When the user desires to pass urine, a signal is sent by the user to the controller on the PCB 402 to operate the pump 504 in a direction to move liquid from the cuff 1704 back to the reservoir body 116, allowing the fluid to flow through the pump 504 back to the reservoir body 116. The pressure in the cuff 1704 can then be reduced, allowing the cuff 1704 to relax or open, which allows urine to flow through the urethra. The additional liquid retained in the reservoir body 116 creates a pressure in the reservoir body 116 that is greater than the steady state pressure.

FIG. 19 is one embodiment of a piping and instrumentation diagram 1900 that functionally illustrates the components of the eAUS 1700 including the reservoir body 116, the cuff, and the pump assembly 500 (the motor 502, pump 504, and the valve assembly 506). The valve assembly 506 of the eAUS 1700 includes a similar bypass pathway 1112, except the check valve 1116 is rotated by 180 degrees relative to the check valve 1116 of FIG. 11 to allow the displaced liquid to move from the reservoir body 116 back into the cuff 1704 with no input from the user. For example, after passing urine, the cuff 1704 may suitably close relatively slowly as the bladder is empty, so no active refill of the cuff 1704 is called for, which is one way to ensure long battery life. The bypass pathway 1112 allows the additional liquid retained in the reservoir body 116 to leak back into the cuff 1704. The liquid moved from the cuff to the reservoir body 116 is at a higher pressure inside the reservoir body 116 relative to the cuff 1704. The bypass pathway allows the liquid in the reservoir body 116 to move or seep or leak out of the reservoir body 116 to the cuff 1704 to again pressurize the cuff 1704 at the steady state pressure, which results in the cuff 1704 occluding the urethra and providing the user with a continent state. The bypass pathway 1112 is continually open allowing a portion of the fluid that was moved out of the cuff 1704 to flow back to the reservoir body 116 with no patient input.

In an alternate implementation of pressurizing the cuff 1704 to provide the user with a continent (closed urethra) state, the pump assembly 500 (the motor 502, pump 504, and the valve assembly 506) is activated by the user to actively move liquid from the reservoir body 116, through the pump 504, and back to the cuff 1704. During active refilling of the inflatable pillow 1806 of the cuff 1704, the pump 504 is operating in a first direction, or forward direction. The pump 504 is rotating in a first direction, for example, clockwise.

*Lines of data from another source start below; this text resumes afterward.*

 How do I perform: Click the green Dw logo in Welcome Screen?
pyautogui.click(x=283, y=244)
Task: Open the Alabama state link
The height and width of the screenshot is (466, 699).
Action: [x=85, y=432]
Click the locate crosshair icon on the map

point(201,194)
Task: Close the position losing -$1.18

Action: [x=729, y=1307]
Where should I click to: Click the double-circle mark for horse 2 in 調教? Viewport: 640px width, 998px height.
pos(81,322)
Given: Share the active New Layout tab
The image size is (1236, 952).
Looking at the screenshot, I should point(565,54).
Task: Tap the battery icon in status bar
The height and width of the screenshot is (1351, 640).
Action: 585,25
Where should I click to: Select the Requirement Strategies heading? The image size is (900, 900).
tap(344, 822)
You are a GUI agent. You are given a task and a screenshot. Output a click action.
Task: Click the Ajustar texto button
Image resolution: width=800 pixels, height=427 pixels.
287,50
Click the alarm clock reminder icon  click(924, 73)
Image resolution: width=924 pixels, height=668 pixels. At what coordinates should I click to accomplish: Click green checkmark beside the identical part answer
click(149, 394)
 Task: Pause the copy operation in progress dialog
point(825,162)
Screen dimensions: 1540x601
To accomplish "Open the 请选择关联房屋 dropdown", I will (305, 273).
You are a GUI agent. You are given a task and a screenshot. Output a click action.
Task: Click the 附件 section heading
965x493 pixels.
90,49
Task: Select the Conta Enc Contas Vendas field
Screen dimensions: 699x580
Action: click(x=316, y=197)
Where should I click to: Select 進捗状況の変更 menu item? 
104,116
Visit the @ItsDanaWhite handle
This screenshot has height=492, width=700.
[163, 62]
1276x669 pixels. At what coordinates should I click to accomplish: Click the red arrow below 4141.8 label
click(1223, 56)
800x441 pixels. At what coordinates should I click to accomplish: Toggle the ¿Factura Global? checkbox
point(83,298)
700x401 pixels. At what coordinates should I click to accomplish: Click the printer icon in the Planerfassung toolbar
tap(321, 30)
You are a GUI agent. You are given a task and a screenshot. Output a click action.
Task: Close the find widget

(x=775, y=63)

The pump 504 is producing a positive pressure in the discharge conduit 1212 and a negative pressure in the suction conduit 1210. The fluid flows through the pump 504 from the reservoir body 116, opening the valve assembly 506. The pump 504 generates a positive pressure in the pump discharge conduit 1212, flowing fluid into the pump discharge conduit 1212, and flowing fluid from the pump 504 to the cuff 1704.

Although specific embodiments have been illustrated and described herein, it will be appreciated by those of ordinary skill in the art that a variety of alternate and/or equivalent implementations may be substituted for the specific embodiments shown and described without departing from the scope of the present invention. This application is intended to cover any adaptations or variations of medical devices as discussed herein.